## REQUIRED WORK
Every entry gets copied exactly. No images go into the copy.

═══ SUPPLIED RECORDS ═══

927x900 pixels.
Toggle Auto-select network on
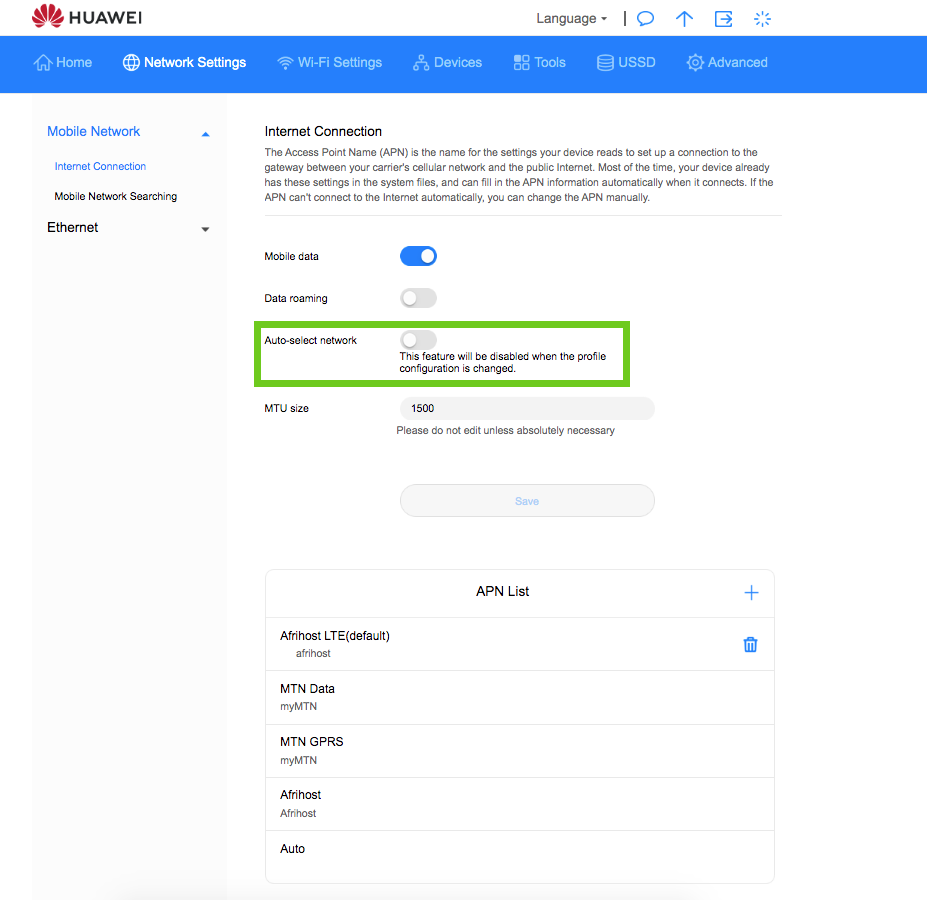pyautogui.click(x=418, y=340)
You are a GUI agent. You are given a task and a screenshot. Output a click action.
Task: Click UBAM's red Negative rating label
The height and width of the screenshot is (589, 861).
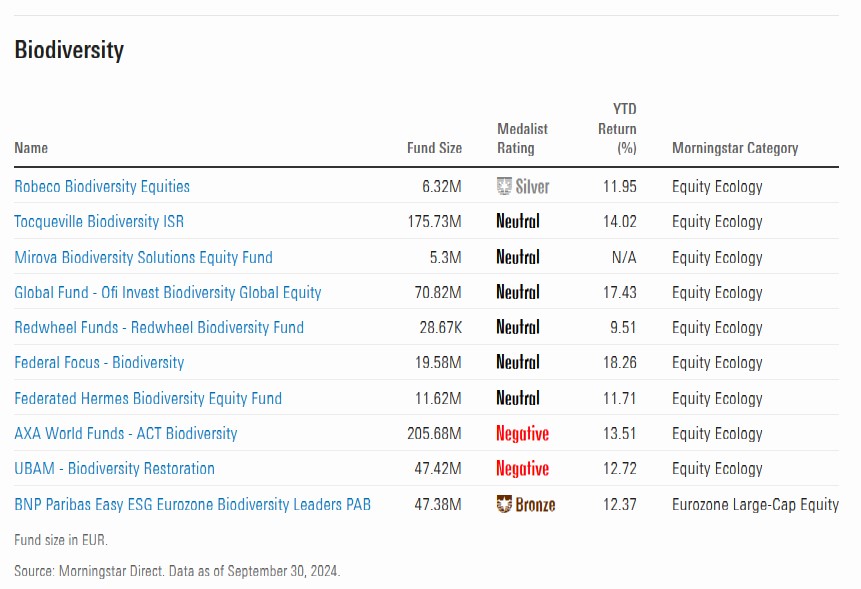click(522, 468)
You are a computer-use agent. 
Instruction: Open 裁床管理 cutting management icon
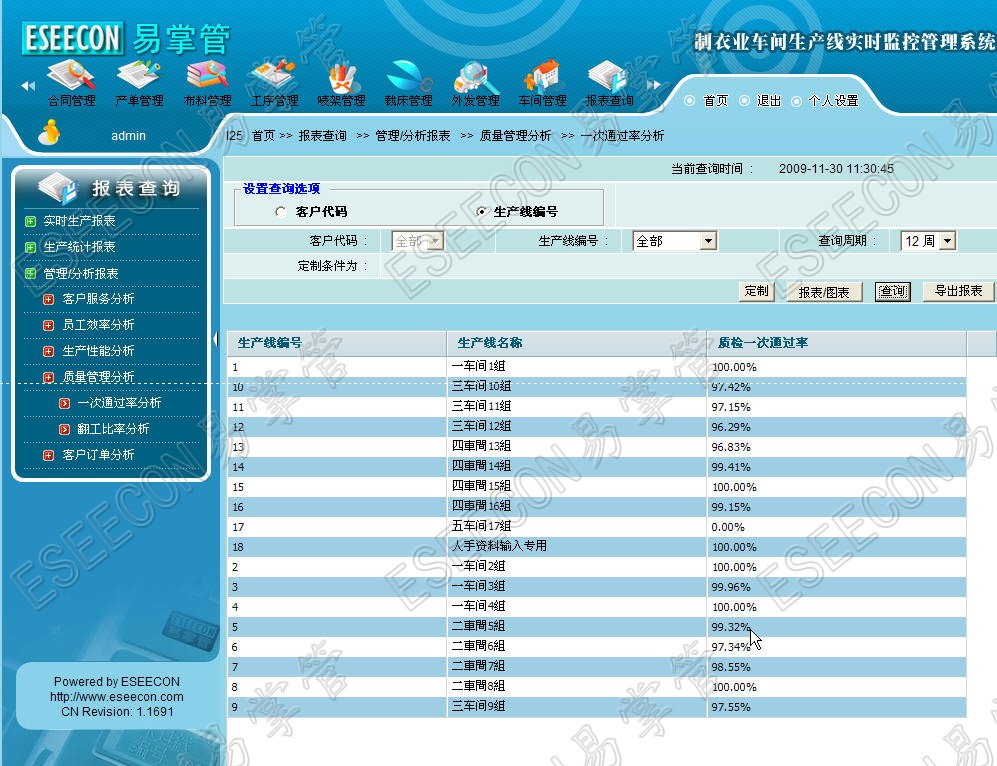click(x=408, y=78)
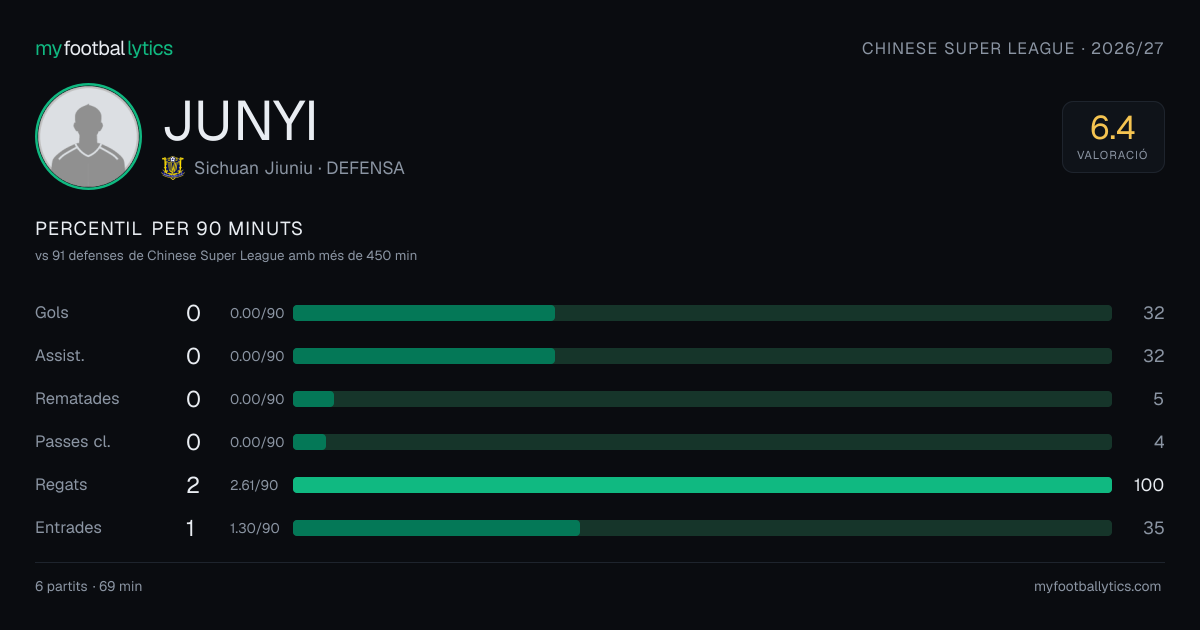Select the player avatar photo
This screenshot has height=630, width=1200.
point(88,136)
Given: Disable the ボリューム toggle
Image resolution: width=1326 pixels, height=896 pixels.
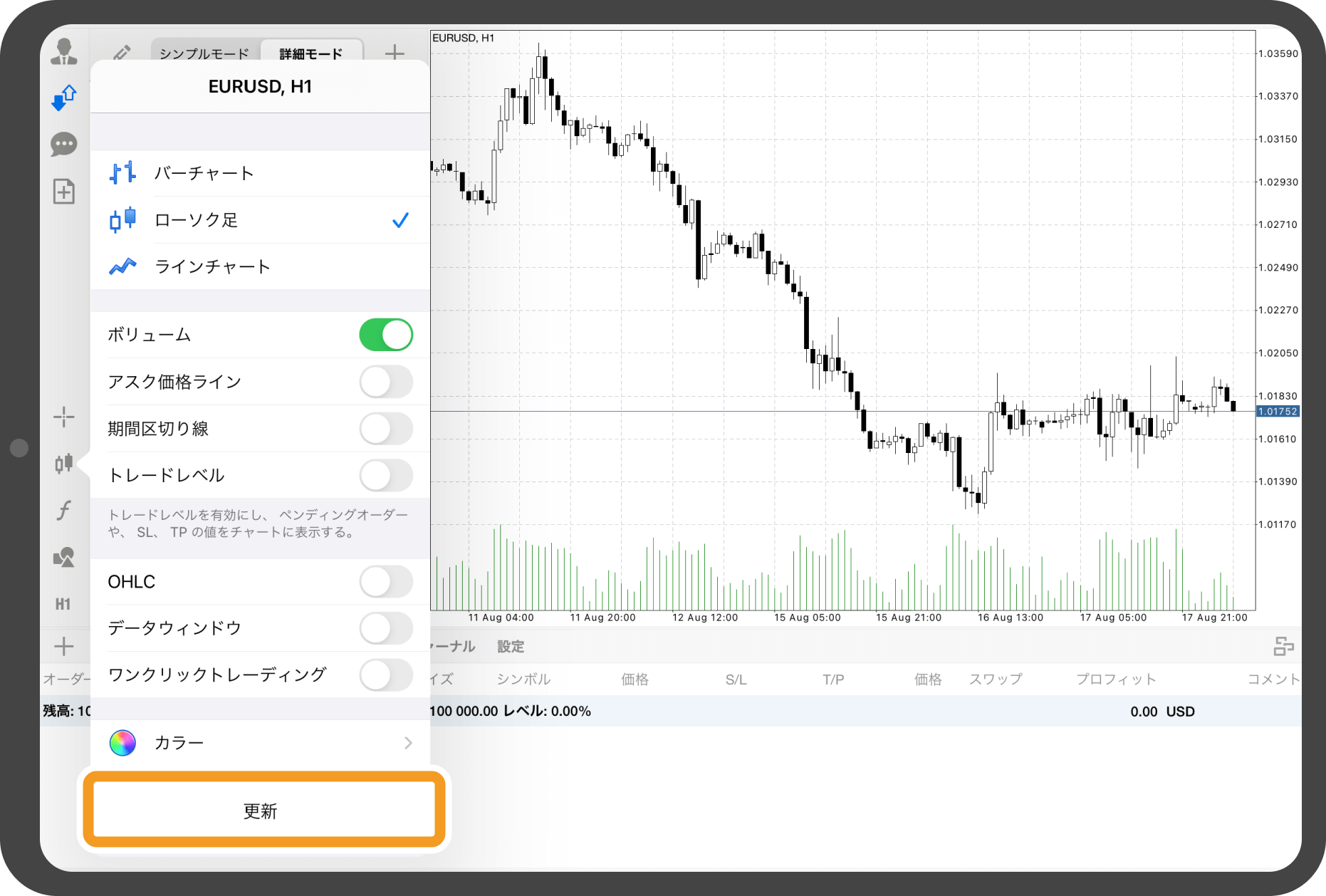Looking at the screenshot, I should [x=386, y=335].
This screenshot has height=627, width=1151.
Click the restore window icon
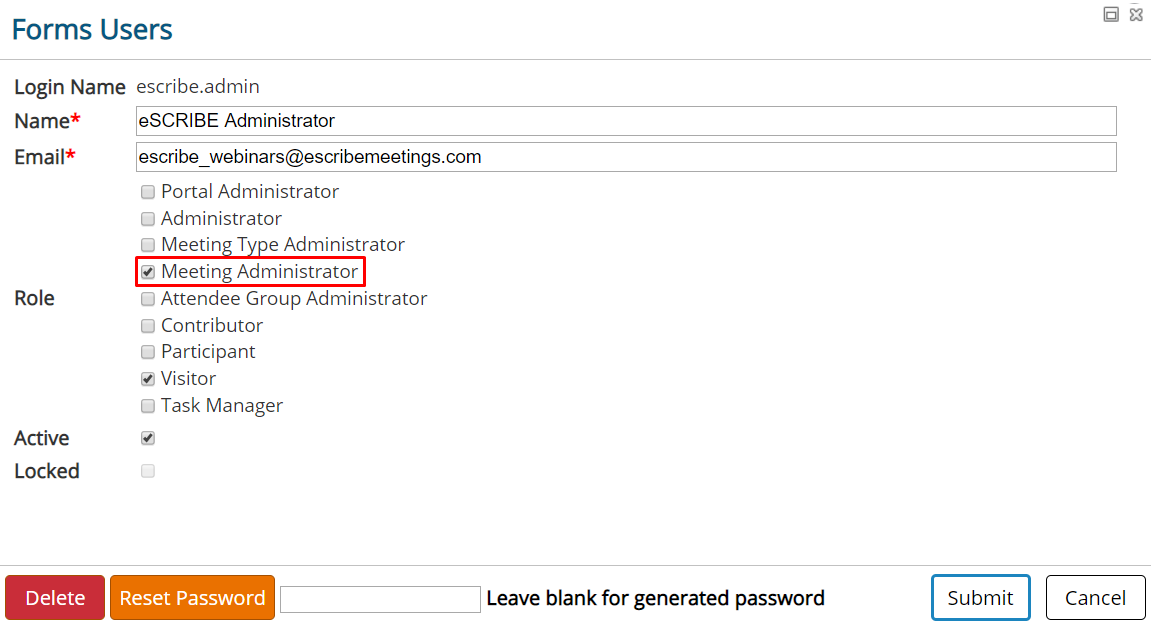[1111, 14]
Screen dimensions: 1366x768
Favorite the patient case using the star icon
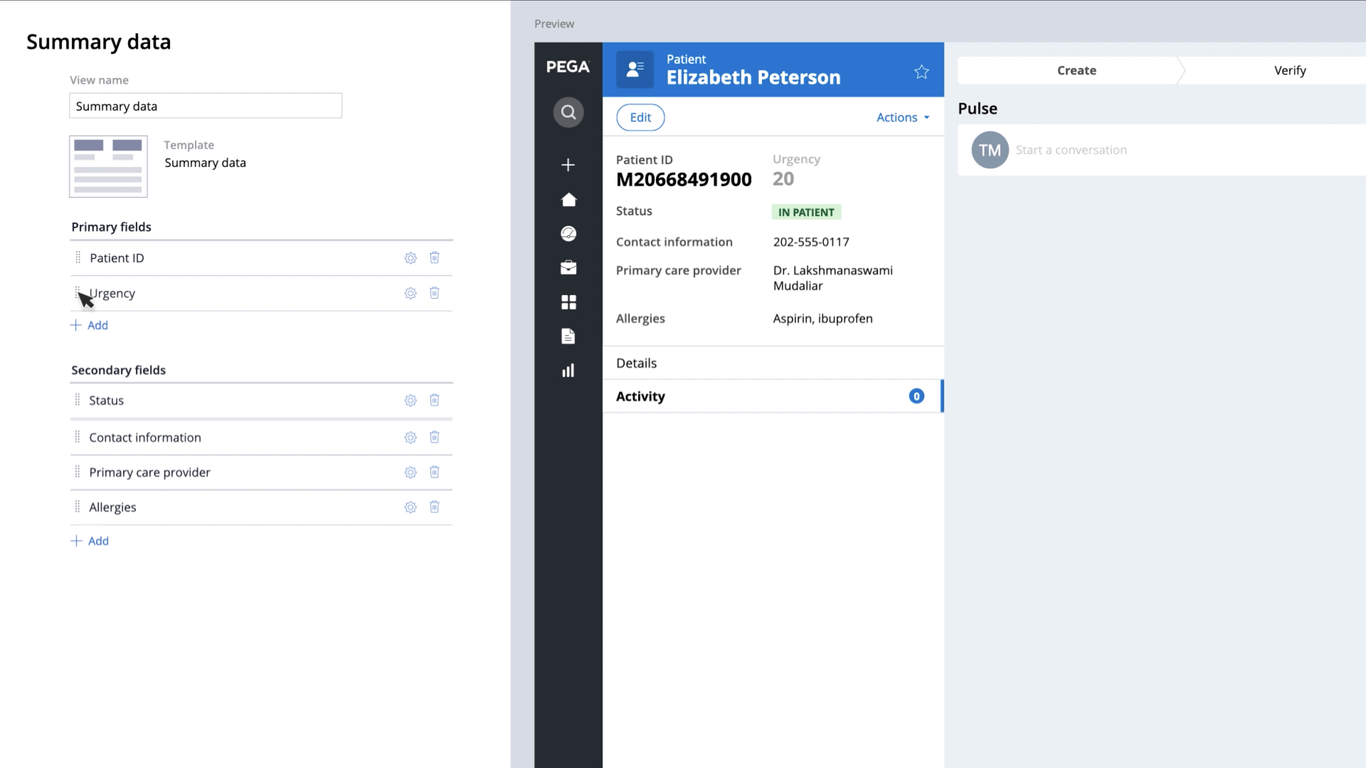921,71
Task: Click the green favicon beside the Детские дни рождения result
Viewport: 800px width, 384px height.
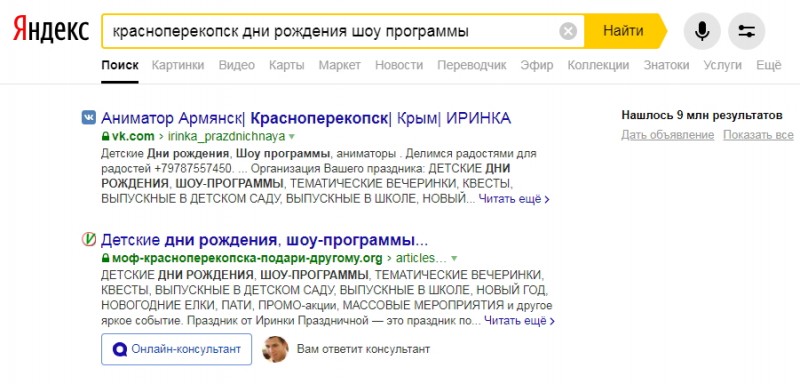Action: point(89,240)
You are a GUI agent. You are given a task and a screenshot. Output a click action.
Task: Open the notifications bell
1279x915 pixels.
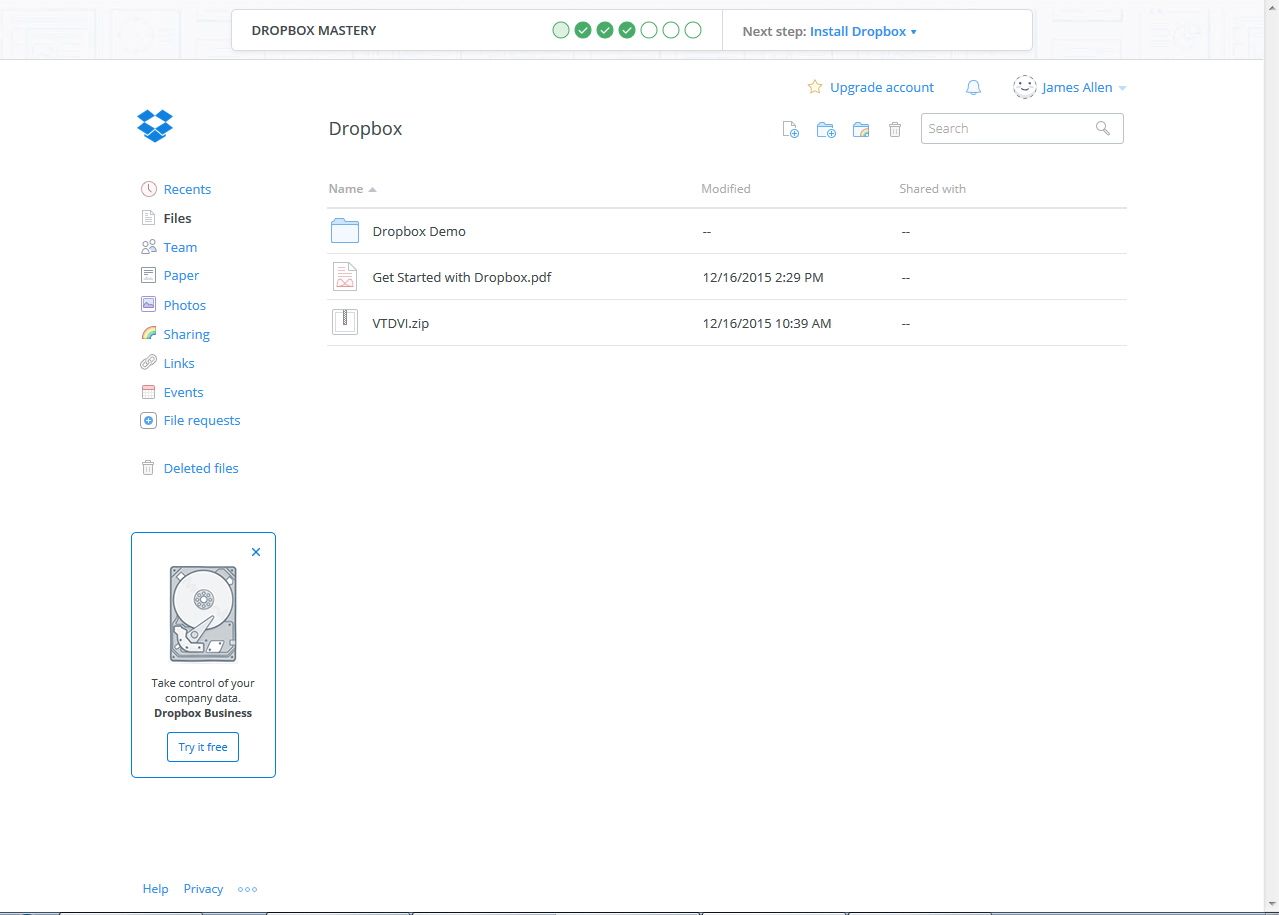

═══

## RESPONSE TO THE TASK
927x900 pixels.
Toggle Auto-select network on
pyautogui.click(x=418, y=340)
You are a GUI agent. You are given a task and a screenshot. Output a click action.
Task: Click UBAM's red Negative rating label
The height and width of the screenshot is (589, 861).
click(522, 468)
You are a computer-use agent. 
Instruction: Open 裁床管理 cutting management icon
click(x=408, y=78)
Select the player avatar photo
This screenshot has height=630, width=1200.
point(88,136)
Given: Disable the ボリューム toggle
Image resolution: width=1326 pixels, height=896 pixels.
Looking at the screenshot, I should [x=386, y=335].
This screenshot has height=627, width=1151.
Click the restore window icon
[1111, 14]
Screen dimensions: 1366x768
Favorite the patient case using the star icon
921,71
Task: Click the green favicon beside the Детские дни рождения result
Viewport: 800px width, 384px height.
Action: point(89,240)
You are a GUI agent. You are given a task and a screenshot. Output a click action.
Task: Open the notifications bell
1279x915 pixels.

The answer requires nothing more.